Following a landmark lawsuit settlement, Security Housing Unit (SHU) occupancy has been cut by two-thirds. The lawsuit followed California prison hunger strikes in 2011 and 2013 that protested indefinite isolation in SHU facilities, reported Alex Emslie of KQED news.
Prisoners specifically protested against indefinite SHU terms based solely on prison authorities’ suspicions that an inmate was affiliated with a gang. Such determinations are called gang validation.
Since the lawsuit settlement proposal was accepted by a federal judge in October 2015, all SHU terms became behavior-based.
More than 3,000 prisoners were housed in SHU at the time of the hunger strikes. CDCR spokeswoman Terry Thornton said the department began trimming SHU population years before the settlement. By the time it happened, of 1,478 prisoners evaluated, 1,100 had been moved to general population. In the past year another 1,530 were reviewed and another 1,226 made it back to general population.

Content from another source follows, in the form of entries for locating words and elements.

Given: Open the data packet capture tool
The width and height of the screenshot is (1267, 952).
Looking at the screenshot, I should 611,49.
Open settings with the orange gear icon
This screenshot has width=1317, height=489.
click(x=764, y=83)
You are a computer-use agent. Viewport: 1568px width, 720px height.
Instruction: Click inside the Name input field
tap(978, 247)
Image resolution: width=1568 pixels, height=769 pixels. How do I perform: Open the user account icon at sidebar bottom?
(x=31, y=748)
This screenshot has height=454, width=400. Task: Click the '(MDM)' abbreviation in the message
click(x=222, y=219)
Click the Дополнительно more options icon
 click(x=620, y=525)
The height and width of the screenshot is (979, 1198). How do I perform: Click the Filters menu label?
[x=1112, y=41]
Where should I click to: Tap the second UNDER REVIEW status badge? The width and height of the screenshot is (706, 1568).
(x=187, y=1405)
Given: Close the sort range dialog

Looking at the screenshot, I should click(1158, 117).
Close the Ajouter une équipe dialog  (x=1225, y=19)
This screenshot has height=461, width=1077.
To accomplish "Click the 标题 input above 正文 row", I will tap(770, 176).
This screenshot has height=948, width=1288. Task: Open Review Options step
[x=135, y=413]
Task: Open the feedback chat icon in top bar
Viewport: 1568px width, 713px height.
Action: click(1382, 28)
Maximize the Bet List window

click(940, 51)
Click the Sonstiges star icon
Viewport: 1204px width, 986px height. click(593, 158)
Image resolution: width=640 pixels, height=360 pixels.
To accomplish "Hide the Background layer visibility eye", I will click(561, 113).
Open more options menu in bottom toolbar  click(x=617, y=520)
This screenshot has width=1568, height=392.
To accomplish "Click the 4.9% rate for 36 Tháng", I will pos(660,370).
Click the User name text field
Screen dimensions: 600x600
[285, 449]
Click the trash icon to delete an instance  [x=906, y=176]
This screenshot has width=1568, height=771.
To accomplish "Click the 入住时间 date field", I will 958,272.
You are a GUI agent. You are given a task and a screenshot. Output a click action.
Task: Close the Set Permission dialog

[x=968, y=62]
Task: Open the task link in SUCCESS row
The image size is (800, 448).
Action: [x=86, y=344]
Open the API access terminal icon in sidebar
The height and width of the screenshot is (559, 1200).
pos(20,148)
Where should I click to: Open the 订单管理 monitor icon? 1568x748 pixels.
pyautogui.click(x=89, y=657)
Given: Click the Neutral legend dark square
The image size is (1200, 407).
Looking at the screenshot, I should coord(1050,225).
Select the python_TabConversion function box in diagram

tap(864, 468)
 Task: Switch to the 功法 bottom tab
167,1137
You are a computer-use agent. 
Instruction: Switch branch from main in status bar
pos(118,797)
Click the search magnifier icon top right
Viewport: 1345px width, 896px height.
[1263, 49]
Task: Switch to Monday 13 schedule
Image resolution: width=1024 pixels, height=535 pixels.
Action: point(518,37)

As an alternative to placement in the SHU, a prisoner may end up in a special-needs yard or new “general population-like” housing for prisoners with safety concerns.
According to CDCR data, in July there were over 1,060 male and 16 female prisoners in all California Security Housing Units. As of late August, there were 419 in Pelican Bay’s SHU. Thornton further stated, “We have over a thousand empty SHU beds statewide. A thousand. Nobody’s living in those cells. I don’t know if you’re understanding what has changed in the past years. It’s enormous.”
According to CDCR official Sandra Alfaro, “The department’s longest SHU term is 60 months, and that’s for the offense of murder.” With good time a SHU term can be reduced by 50 percent.
Twenty-five prisoners remain in the SHU based solely on gang affiliation, plus 45 others whose cases have been reviewed. Safety or other considerations have complicated their relocation, Thornton said.
CDCR still puts inmates in Security Housing Units indefinitely, but never based solely on gang affiliation, KQED reported.
Attorney Jules Lobes told Emslie, “One key problem historically has been that they put people in the SHU not based on strong evidence that they do anything, but based on confidential information. ‘We have a confidential informant who says this about you,’ and they start putting a lot of people back in the SHU for that reason.”
According to KQED, CDCR representatives declined to discuss the use of confidential information to put inmates in the SHU “because that part of the lawsuit is still being litigated.”